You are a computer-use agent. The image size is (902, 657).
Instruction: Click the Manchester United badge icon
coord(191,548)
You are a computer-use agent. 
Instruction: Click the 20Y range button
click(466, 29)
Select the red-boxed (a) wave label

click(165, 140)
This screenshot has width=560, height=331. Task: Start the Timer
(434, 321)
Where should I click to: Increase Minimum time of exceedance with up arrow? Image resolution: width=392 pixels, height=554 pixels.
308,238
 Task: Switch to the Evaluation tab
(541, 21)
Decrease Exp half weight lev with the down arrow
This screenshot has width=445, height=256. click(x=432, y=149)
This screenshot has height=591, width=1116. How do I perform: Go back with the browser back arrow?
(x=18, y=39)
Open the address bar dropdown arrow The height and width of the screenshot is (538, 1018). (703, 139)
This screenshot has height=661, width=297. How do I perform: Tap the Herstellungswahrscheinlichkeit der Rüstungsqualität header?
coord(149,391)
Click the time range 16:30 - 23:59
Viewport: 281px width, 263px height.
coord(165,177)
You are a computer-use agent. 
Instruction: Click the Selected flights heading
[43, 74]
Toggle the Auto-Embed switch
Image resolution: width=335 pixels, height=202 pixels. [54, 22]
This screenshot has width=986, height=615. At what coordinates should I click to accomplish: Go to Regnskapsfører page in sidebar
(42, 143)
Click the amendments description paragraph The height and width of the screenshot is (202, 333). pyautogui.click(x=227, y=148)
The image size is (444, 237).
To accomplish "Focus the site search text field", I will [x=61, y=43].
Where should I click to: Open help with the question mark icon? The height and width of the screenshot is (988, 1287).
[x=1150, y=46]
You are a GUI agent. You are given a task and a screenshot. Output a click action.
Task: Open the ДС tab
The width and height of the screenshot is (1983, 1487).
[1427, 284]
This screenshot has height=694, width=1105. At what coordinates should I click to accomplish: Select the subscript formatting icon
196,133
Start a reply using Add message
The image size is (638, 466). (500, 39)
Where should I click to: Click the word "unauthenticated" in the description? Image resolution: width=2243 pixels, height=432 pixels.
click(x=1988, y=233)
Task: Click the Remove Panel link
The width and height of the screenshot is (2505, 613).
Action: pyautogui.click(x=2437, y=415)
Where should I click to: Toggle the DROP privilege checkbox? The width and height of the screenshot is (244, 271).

______________________________

Bring together all lines of the entries above in which the string "agent" occurs.

You are a computer-use agent. The image size is (902, 657).
You are a computer-use agent. 
You are a computer-use agent. 
You are a GUI agent. You are given a task and a screenshot. Output a click action.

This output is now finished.